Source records

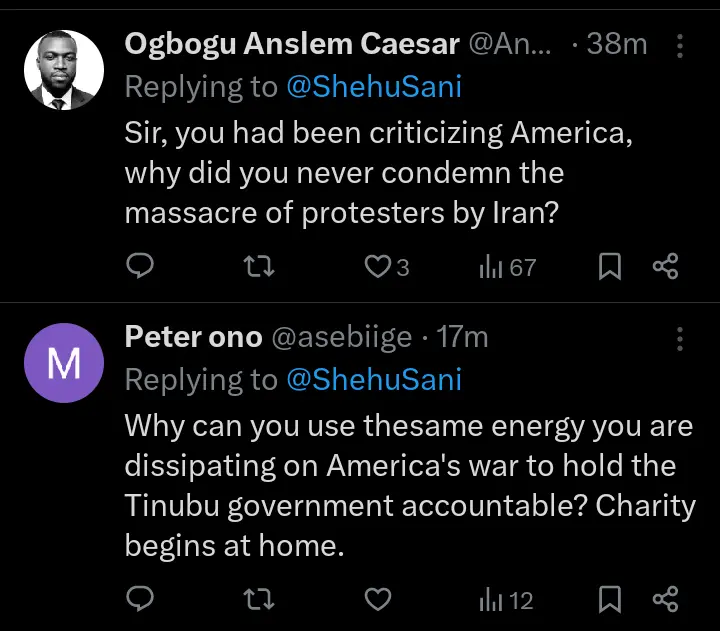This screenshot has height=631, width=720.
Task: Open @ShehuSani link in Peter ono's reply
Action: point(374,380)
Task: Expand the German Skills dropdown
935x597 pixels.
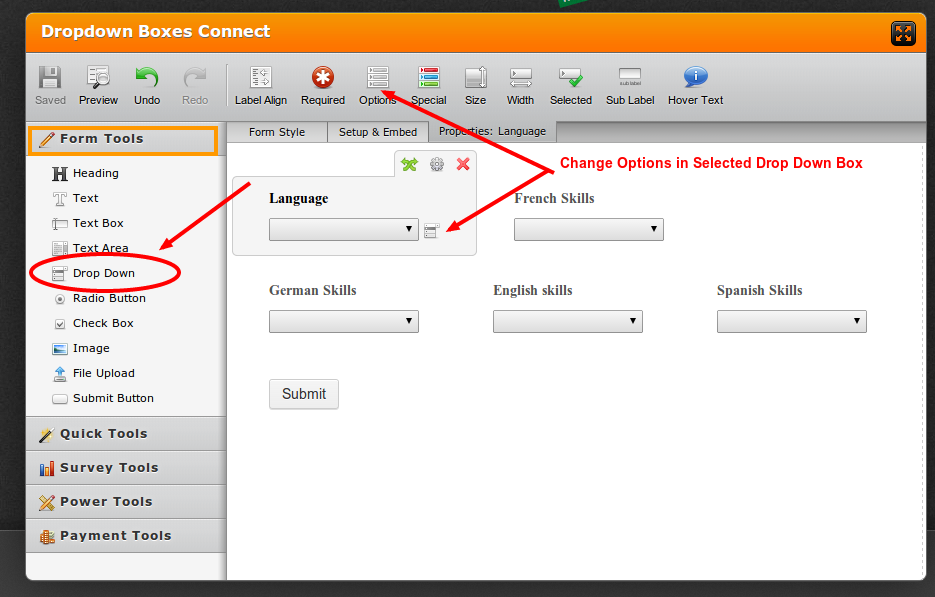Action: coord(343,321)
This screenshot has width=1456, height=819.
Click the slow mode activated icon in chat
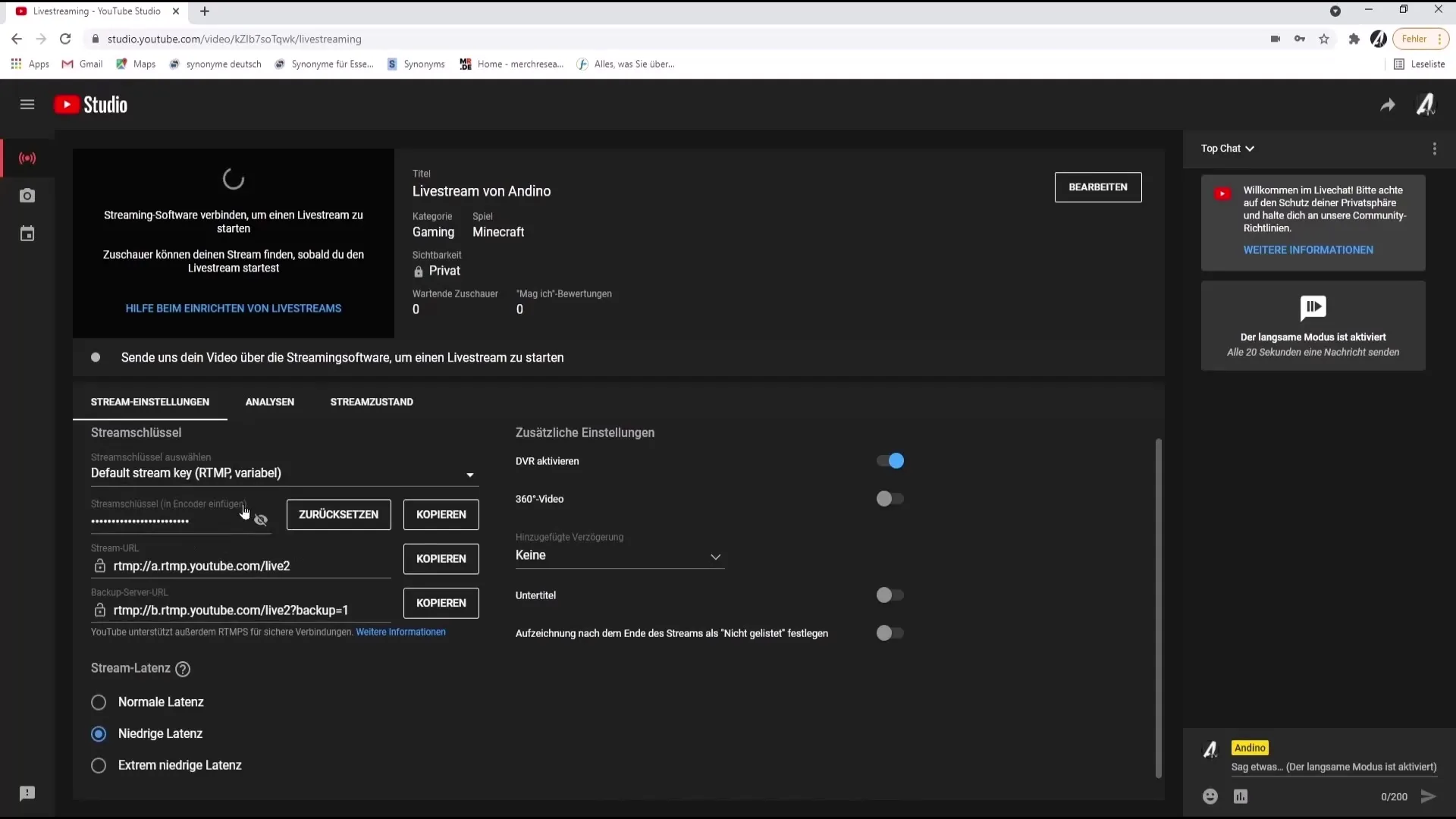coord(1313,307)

**PROBLEM DETAILS:**
Copy the entries above line for line without changing anything, and leave out the pictures.

**COMPLETE ANSWER:**
This screenshot has height=631, width=720.
Task: Open @ShehuSani link in Peter ono's reply
Action: point(374,380)
Task: Expand the German Skills dropdown
935x597 pixels.
Action: coord(343,321)
This screenshot has width=1456, height=819.
Click the slow mode activated icon in chat
coord(1313,307)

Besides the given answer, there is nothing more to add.